> **Source**
----------------------------------------

Hello Everyone
While I'm trying to deep dive into ELK, I followed a video course that is unfortunately outdated...
My ELK version is 8.3.3
However, the lab goal is this:
Use filebeat to parse some apache access logs, send it to Logstash ...use Logstash to learn everything about filtering+ECS and from there ship it to Elasticsearch.
Then, use filebeats default dashboards in Kibana for some basic visualizations of the apache access logs.
Doing so WITHOUT logstash, works fine....but with Logstash, I get a couple of sharding errors when clicking on the default dashbord.
Error Message -> Title:
1 of 3 shards failed
The data you are seeing might be incomplete or wrong.
Error Message Reason:
{
"took": 1,
"timed_out": false,
"_shards": {
"total": 3,
"successful": 2,
"skipped": 2,
"failed": 1,
"failures": [
{
"shard": 0,
"index": "filebeat-8.3.3-2017-09-20",
"node": "eToI6phpReyc43TQRqyOpg",
"reason": {
"type": "illegal_argument_exception",
"reason": "**Text fields are not optimised for operations that require per-document field data like aggregations and sorting, so these operations are disabled by default. Please use a keyword field instead. Alternatively, set fielddata=true on [user_agent.name] in order to load field data by uninverting the inverted index.** Note that this can use significant memory."
}
}
]
},
"hits": {
"total": 0,
"max_score": 0,
"hits": []
}
}
There are multiple pop-ups which complain all about the same problem just for dfferent fields.
What I did:
filebeat setup, yes including all the steps from the manual (multiple times).
Except (because it wont work):
filebeat setup --pipelines
throws:
Exiting: module apache is configured but has no enabled filesets
and I did not use the metadata condition to use the ingest pipeline based on this metadata:
output {
if [@metadata][pipeline] {
elasticsearch {
hosts => "https://061ab24010a2482e9d64729fdb0fd93a.us-east-1.aws.found.io:9243"

----------------------------------------

> **Information supplied**
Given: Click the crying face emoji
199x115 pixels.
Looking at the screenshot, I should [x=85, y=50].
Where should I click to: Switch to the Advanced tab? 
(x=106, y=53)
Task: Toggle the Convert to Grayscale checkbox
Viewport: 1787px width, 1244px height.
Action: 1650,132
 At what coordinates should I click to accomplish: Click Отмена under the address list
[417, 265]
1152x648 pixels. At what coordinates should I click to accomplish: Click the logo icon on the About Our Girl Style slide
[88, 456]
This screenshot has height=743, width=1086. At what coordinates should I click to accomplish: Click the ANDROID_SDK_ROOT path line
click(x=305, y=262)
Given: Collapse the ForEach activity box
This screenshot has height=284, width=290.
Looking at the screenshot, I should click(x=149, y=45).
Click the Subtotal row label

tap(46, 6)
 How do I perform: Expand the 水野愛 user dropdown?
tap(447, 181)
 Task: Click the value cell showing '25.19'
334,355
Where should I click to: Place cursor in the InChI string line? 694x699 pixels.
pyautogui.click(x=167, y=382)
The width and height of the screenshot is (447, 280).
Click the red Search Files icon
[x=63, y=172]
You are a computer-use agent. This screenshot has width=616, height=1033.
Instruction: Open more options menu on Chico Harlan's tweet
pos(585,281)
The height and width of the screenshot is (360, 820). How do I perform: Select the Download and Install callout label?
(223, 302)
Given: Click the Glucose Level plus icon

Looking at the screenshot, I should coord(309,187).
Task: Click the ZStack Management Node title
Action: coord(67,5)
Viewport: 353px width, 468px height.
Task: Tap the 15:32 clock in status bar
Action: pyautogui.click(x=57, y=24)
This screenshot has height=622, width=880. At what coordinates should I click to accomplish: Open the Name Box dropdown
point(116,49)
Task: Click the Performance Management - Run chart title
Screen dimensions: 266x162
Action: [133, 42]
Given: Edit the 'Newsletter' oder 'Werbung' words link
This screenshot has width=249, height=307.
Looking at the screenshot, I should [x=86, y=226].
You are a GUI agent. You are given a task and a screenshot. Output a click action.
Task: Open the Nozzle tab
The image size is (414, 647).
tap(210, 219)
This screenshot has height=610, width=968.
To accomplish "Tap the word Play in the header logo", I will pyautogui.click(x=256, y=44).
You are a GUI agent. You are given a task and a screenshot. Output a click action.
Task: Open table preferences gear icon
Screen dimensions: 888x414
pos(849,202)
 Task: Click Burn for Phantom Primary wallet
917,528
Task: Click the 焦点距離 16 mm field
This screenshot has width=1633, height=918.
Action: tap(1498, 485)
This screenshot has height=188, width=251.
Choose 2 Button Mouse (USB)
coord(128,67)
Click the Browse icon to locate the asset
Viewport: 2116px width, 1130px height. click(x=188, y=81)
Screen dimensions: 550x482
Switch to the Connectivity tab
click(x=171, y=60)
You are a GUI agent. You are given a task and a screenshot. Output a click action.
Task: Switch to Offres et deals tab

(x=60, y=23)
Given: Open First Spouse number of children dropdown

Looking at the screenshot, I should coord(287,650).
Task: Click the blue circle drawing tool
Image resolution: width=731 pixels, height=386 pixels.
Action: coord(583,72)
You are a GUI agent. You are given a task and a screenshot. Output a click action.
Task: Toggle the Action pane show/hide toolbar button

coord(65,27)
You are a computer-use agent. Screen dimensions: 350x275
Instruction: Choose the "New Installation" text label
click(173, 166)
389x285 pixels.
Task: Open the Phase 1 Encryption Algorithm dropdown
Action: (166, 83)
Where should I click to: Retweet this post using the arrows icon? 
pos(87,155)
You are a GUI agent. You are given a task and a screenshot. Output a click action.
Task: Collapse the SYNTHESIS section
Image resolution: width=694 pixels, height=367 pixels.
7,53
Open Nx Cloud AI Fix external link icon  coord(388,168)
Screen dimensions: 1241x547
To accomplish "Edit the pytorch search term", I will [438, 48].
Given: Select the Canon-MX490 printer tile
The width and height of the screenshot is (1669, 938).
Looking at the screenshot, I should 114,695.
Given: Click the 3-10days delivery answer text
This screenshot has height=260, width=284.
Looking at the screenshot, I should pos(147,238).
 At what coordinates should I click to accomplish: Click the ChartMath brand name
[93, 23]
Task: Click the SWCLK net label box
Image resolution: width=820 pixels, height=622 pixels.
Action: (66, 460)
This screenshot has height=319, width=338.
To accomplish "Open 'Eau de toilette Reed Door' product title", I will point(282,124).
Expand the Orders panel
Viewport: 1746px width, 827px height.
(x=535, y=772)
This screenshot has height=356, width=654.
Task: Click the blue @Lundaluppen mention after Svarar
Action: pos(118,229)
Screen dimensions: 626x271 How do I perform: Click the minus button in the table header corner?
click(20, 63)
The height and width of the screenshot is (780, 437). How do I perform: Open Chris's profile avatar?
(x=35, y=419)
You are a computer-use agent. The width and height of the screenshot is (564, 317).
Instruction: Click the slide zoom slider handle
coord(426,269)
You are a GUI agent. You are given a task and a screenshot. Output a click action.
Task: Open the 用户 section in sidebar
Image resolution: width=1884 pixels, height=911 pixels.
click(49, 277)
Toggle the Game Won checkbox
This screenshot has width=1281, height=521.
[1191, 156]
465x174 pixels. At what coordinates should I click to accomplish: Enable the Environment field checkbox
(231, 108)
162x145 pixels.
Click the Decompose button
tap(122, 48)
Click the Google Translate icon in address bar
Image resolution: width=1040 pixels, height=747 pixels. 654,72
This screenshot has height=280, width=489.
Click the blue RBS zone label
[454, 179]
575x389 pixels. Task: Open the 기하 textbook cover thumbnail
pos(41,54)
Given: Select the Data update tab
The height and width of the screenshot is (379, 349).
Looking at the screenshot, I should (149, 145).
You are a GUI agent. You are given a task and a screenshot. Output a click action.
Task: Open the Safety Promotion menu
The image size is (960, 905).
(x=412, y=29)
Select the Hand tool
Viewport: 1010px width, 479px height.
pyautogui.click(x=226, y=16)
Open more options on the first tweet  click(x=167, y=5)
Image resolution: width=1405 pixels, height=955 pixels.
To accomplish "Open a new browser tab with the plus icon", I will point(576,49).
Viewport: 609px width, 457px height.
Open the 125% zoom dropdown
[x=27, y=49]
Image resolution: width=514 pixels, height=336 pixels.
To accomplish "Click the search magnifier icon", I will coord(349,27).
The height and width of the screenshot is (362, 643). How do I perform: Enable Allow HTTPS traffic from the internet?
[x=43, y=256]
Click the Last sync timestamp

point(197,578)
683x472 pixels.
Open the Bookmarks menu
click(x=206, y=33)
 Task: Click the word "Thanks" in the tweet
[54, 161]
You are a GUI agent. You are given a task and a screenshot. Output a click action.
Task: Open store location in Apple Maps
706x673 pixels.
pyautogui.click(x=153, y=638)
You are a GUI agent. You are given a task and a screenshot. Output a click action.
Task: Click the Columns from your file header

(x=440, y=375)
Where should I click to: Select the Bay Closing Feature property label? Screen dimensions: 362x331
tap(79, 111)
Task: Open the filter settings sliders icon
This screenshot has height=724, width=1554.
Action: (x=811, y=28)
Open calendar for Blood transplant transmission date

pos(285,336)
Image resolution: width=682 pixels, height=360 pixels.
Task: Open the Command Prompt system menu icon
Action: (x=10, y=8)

----------------------------------------

> **Task objective**
Can you copy everything in the ELK forum post from "My ELK version" down to "the default dashbord.", word for word? The rows have no connection to the ELK forum post.

> **Complete answer**
My ELK version is 8.3.3
However, the lab goal is this:
Use filebeat to parse some apache access logs, send it to Logstash ...use Logstash to learn everything about filtering+ECS and from there ship it to Elasticsearch.
Then, use filebeats default dashboards in Kibana for some basic visualizations of the apache access logs.
Doing so WITHOUT logstash, works fine....but with Logstash, I get a couple of sharding errors when clicking on the default dashbord.